Martingale Posterior Predictive Coherence: Hausdorff Moment Hierarchy
Nicholas G. Polson, Daniel Zantedeschi

TL;DR
This paper investigates the conditions under which a martingale posterior fully determines multi-step predictive distributions in exchangeable Bernoulli sequences, highlighting the importance of the posterior law's uniqueness.
Contribution
It establishes that a martingale posterior determines all multi-step predictives if and only if the terminal value's conditional law is uniquely specified, clarifying predictive completeness conditions.
Findings
Posterior mean alone is insufficient for multi-step predictive identification.
The plug-in predictive is dominated by the Bayes predictive under proper scoring rules.

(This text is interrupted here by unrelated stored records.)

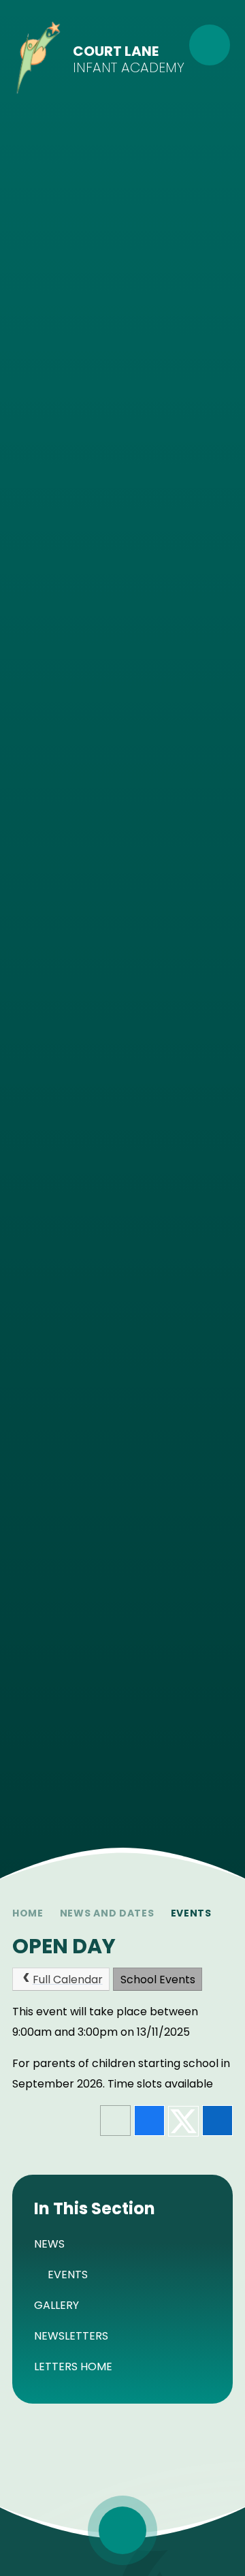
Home (28, 1913)
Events (191, 1913)
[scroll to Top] (122, 2530)
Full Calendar (68, 1979)
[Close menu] (209, 45)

A closure theorem links predictive completeness to the uniqueness of the terminal law.
Abstract
For an exchangeable Bernoulli sequence with de Finetti mixing measure Pi, the k-step predictive probability P(X_{n+1}=...=X_{n+k}=0 | F_n) equals the posterior expectation E[(1-theta)^k | F_n]. By binomial expansion, this depends on all posterior moments up to order k. We show that the first moment alone is not sufficient to uniquely identify these quantities: for k >= 2, the mapping from posterior mean to k-step predictive is set-valued. The martingale posterior framework of Fong, Holmes, and Walker (which constrains only the first conditional moment of the terminal value) does not, in general, uniquely identify multi-step predictive distributions. Under any strictly proper scoring rule, the plug-in predictive is strictly dominated by the Bayes predictive whenever the posterior is non-degenerate. A closure theorem establishes that a martingale posterior determines all k-step…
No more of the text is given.